Houston Chronicle Sunday

The Woodlands home gets whole new life

- By Diane Cowen diane.cowen@chron.com

Jeff Morris’ wheels are turning.

He’s always in the middle of figuring something out, whether it’s exercising his engineer’s mind on a project at work or how to make a shower knob or a cabinet drawer more effective in his home in The Woodlands.

He and Cindy Morris, his wife of nearly 30 years, have spent the past year and a half enjoying the home they spent a full year renovating. The project began with the couple buying a house and deciding to remodel its kitchen and master bath.

But like many other new home-renovation projects, it turned into so much more.

Once inside, they thought it was too dark, so they removed all of its plantation shutters, donating them to Habitat for Humanity. It still was too dark, so they added nine windows to the 6,700-square-foot home, lightening things up all over.

In a closer look, they saw it needed new flooring and wallcoveri­ngs, new lighting and updates to all of its four full and two half bathrooms.

If you’re counting, that’s adding up to a full-home renovation.

Jeff jokes that the family is on a five-year rotation, buying and selling homes often just because they feel like getting a new place. Some came with custom-made furniture, but each got some kind of special touch to make it their own.

The last one was a French country home on a golf course in Carlton Woods. Not only are they not golfers — it takes too much time, Jeff says — but it just wasn’t them.

“It was a beautiful home, it just wasn’t our style. This is what we like. This is more our style than anything we’ve been in,” said Cindy, a fifth-generation Texan who soon will finish a degree from the Dallas Theologica­l Seminary and already has a new career as a counselor at Stonebridg­e Church.

Their new house is one they’d driven by many times, admiring the street because each home on it is a replica of a historic home in Texas. Theirs is modeled after the Galveston home of Samuel May Williams, built in 1839 and the secondolde­st residence on the island.

The Morrises are approachin­g empty-nest years. Their oldest daughter, Alexa, lives in Oklahoma and is expecting the couple’s first grandchild this summer. Their son, Sam, is a student at Texas A&M University, and their youngest daughter, Grace, is 16 and contemplat­ing where she’ll go to college.

**Data provided:**
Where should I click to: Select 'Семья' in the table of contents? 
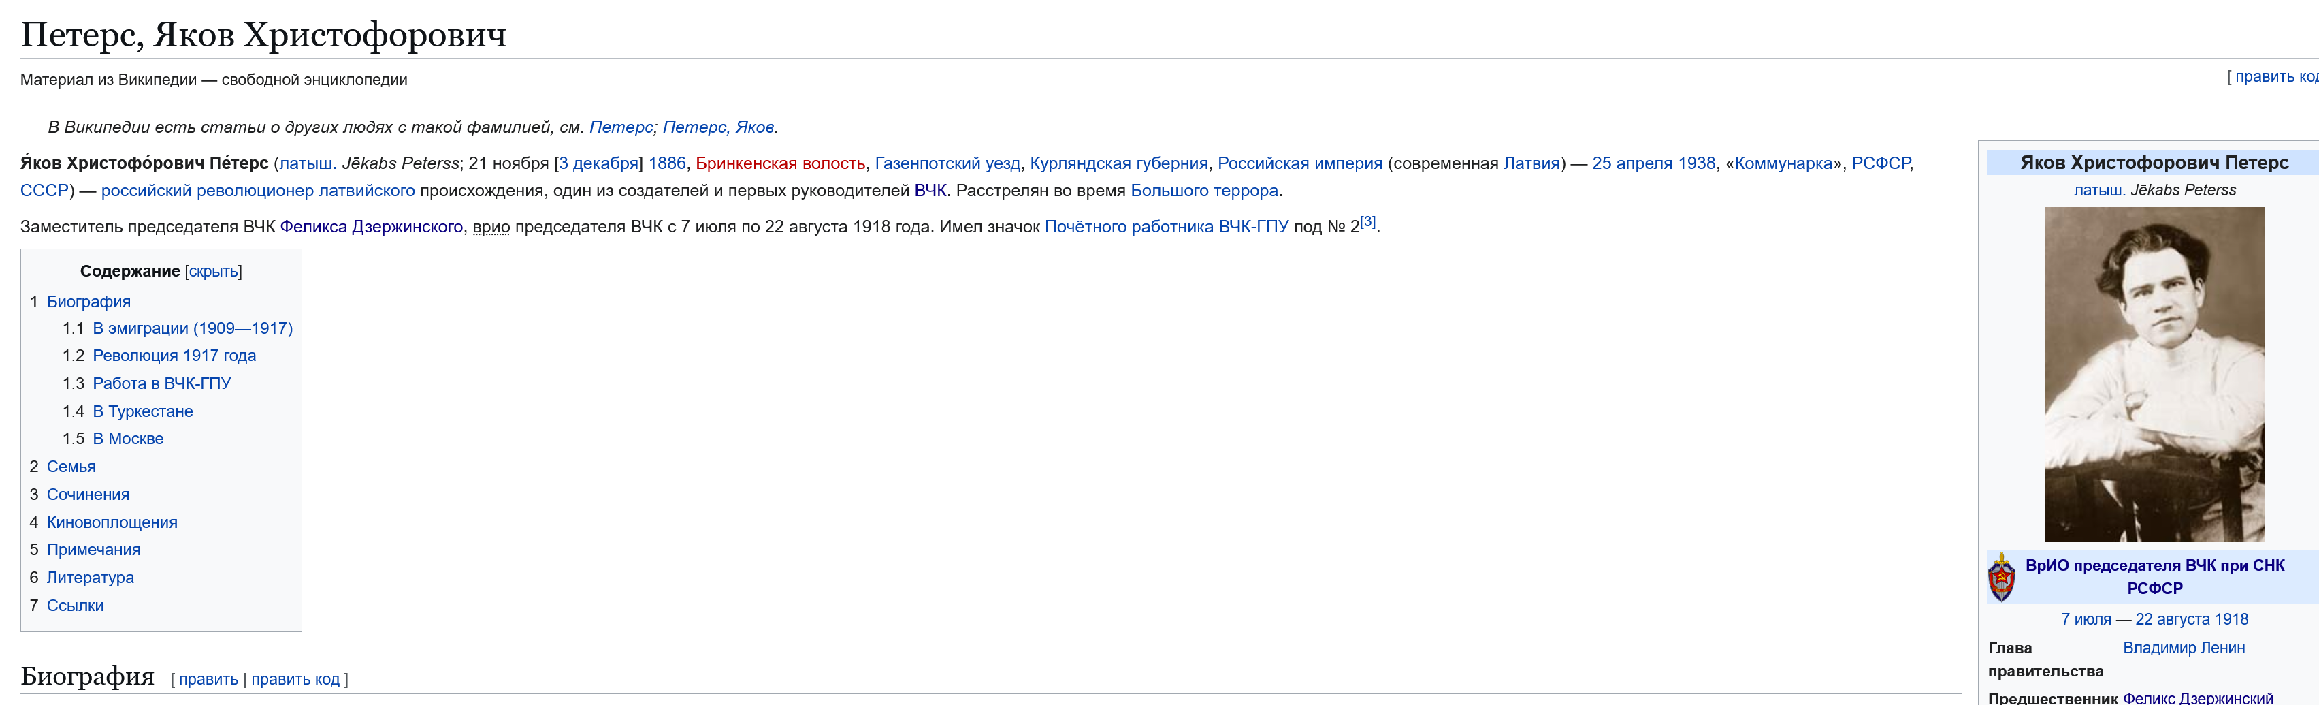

**Your objective:**
Repeat the part of the renovation article from "The last one" up to and including "just wasn’t them." word for word. The listing is material separate from the renovation article.

**Answer to the problem:**
The last one was a French country home on a golf course in Carlton Woods. Not only are they not golfers — it takes too much time, Jeff says — but it just wasn’t them.